Determining the causes of infertility of otherwise healthy couples requires various types of medical tests, but just basic discussion with a specialist and the first examination can relieve psychological pressure and bring new hope, fortitude and the will to be treated. For easier communication, the initial interview can start by filling out a personal questionnaire with specific questions related to the patient’s relevant health condition, previous diseases, operations, pregnancies and infertility treatments, also menstrual cycle quality etc.
Insemination IUI is an assisted reproduction method used when a woman has at least one non-blocked, passable fallopian tube. Insemination is performed if the partner’s sperm quantity or motility is insufficient for conception. Sperm quantity over 5 million/ml together with motility of 50% in the a+b category is considered the lower limit for a chance to conceive. In such cases, the insemination is performed after ovulation induction.
Under normal conditions, woman’s body produces several egg cells every month, but only one of them matures completely. Its development and its ability to mature and to be released from an ovary (ovulation) is controlled by the pitituary gland (hypophysis) hormones – follicle stimulating hormone (FSH) and luteinizing hormone (LH).

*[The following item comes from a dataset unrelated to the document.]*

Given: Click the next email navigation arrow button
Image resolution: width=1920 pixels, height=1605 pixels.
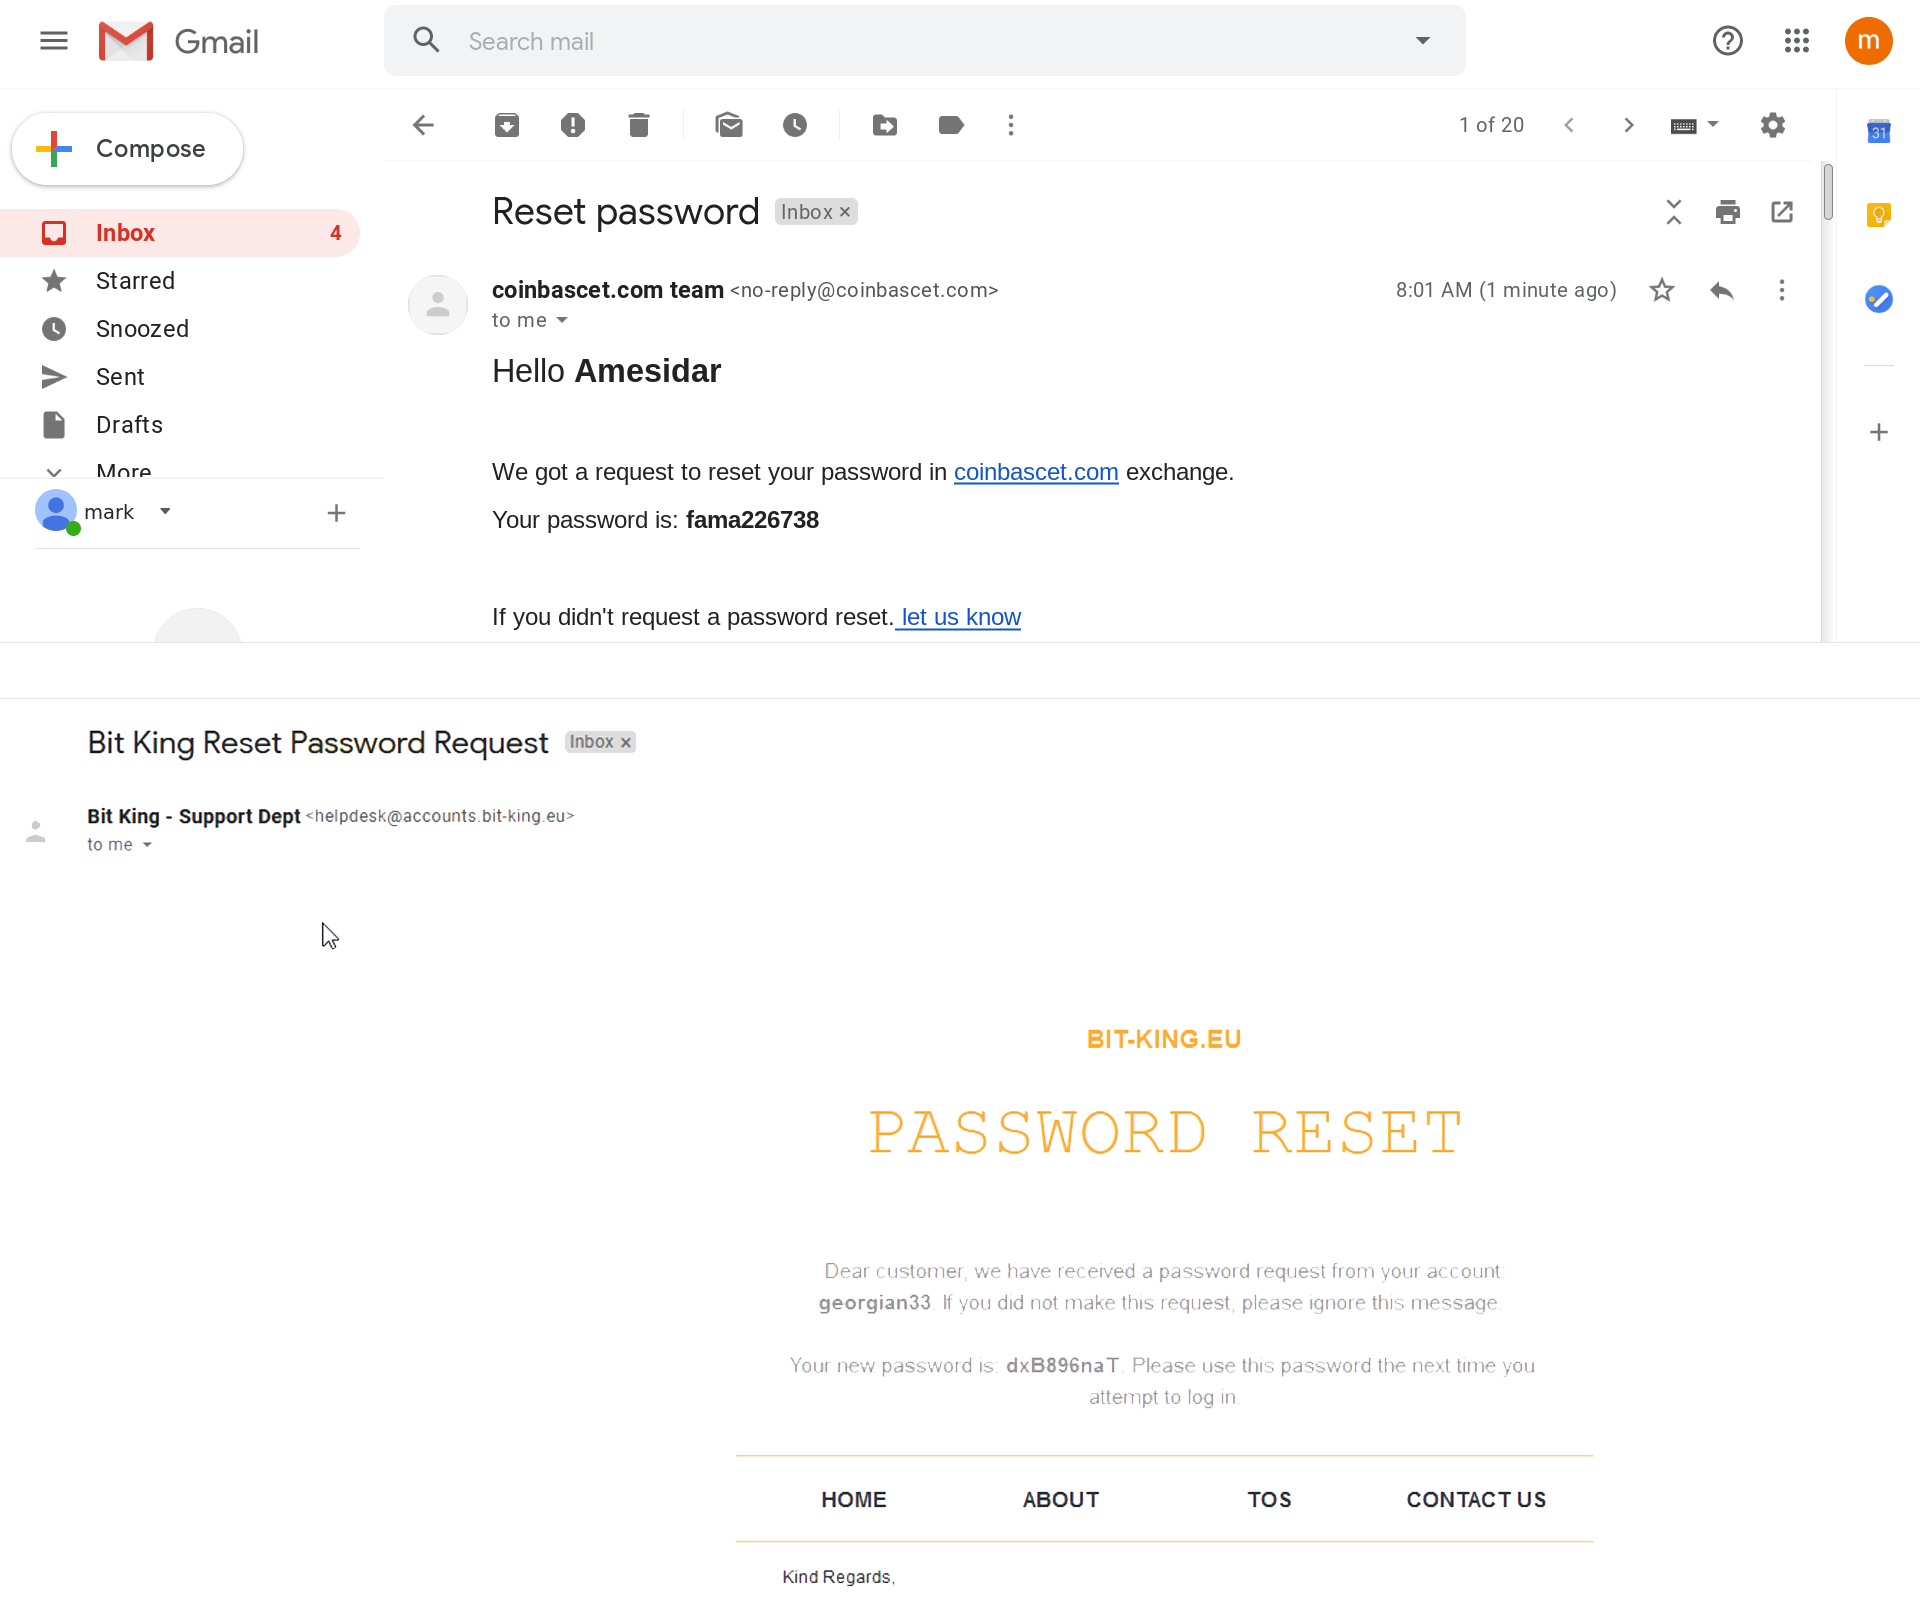Looking at the screenshot, I should click(x=1627, y=126).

In vitro fertilization (IVF) IVF is an essential method in today’s assisted reproductive medicine. It has several components: ensuring ideal conditions for merging of the embryonic cells (egg, spermatozoa) outside the woman´s body, observing the development and the formation of embryos in the laboratory, selecting the most suitable embryos and placing them back into the woman´s (the receptor´s) uterine cavity. An IVF cycle has several phases.
PGD is a relatively new, advanced method used to identify genetic defects of the embryo before implanting it into its prospective mother´s uterus. To this day, it is the only method that can prevent conceiving of a child with disability and, conversely, can assist in finding an embryo for a successful transfer without defects and diseases. PGD is the only option for families with poor genetic predispositions to prevent a transfer of serious genetic defects and diseases.
The MESA technique is intended for men suffering from a vas deferens obstruction. Vas deferens is a tube that enables transport of the sperm from the testicle to the urethra during ejaculation. Spermatozoa are usually created, but they cannot penetrate the cap in the urinary tract. TESE is appropriate for the treatment of the non-obstructive form of azoospermia. Testicles usually do not produce mature and functional sperm cells. In such case, it is sufficient for the seminiferous tubules of the testicles to contain enough undeveloped sperm cells.